**Exercise instructions:** Please print out the entries below unchanged and skip the images.

Stored data entries

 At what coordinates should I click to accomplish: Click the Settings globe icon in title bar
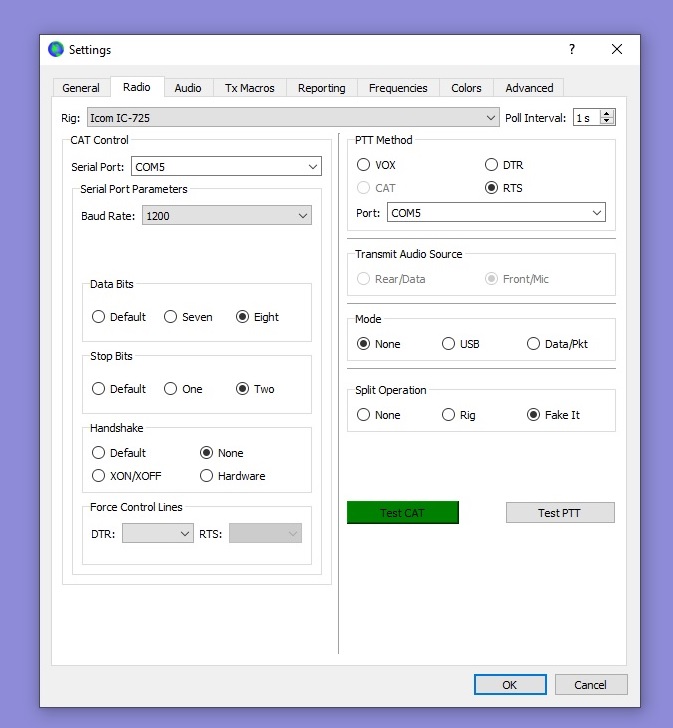56,50
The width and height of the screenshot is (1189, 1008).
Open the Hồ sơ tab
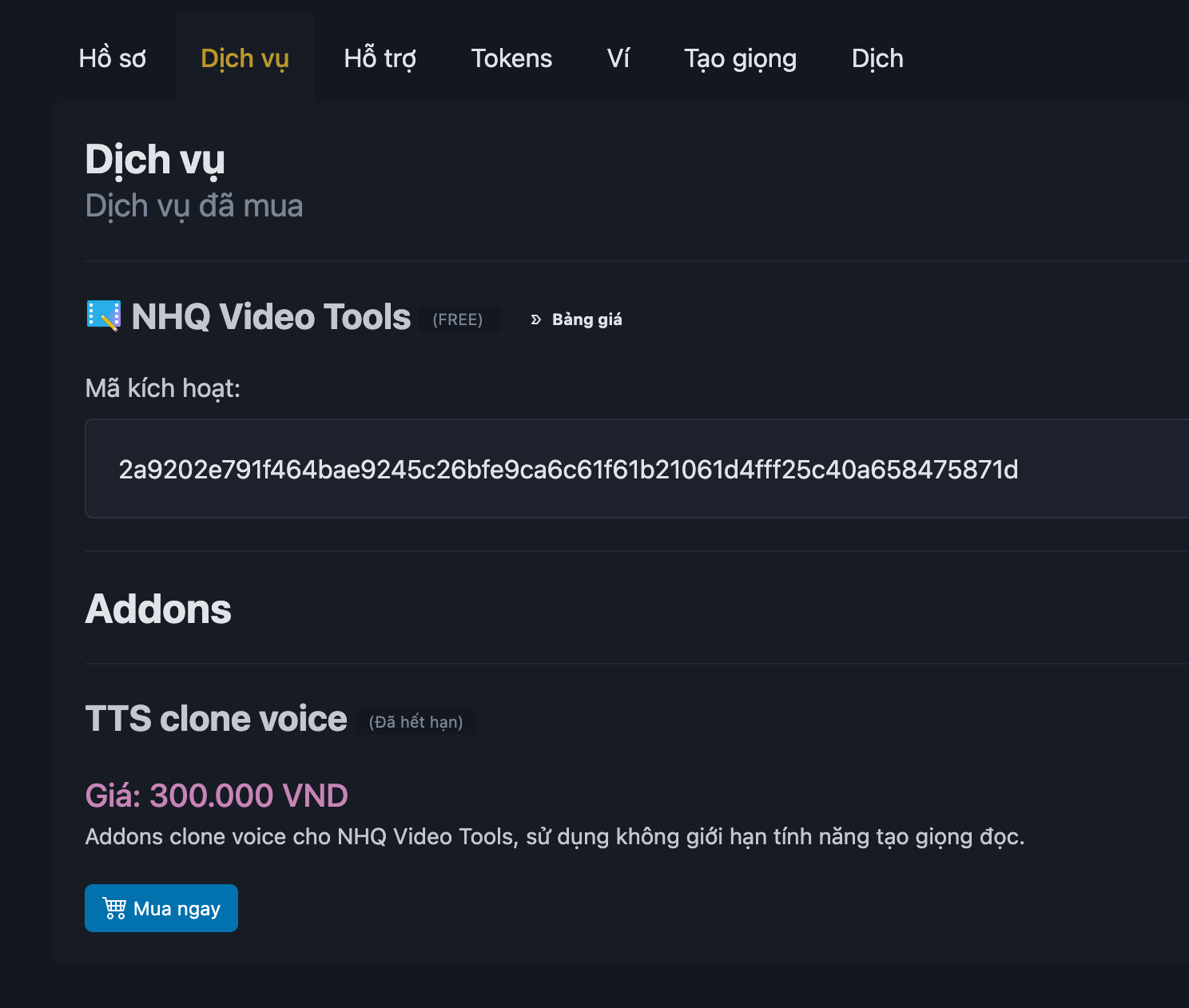tap(113, 58)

**Answer box:**
 At what coordinates should I click to accomplish: Click the Settings globe icon in title bar
56,50
The width and height of the screenshot is (1189, 1008).
Open the Hồ sơ tab
tap(113, 58)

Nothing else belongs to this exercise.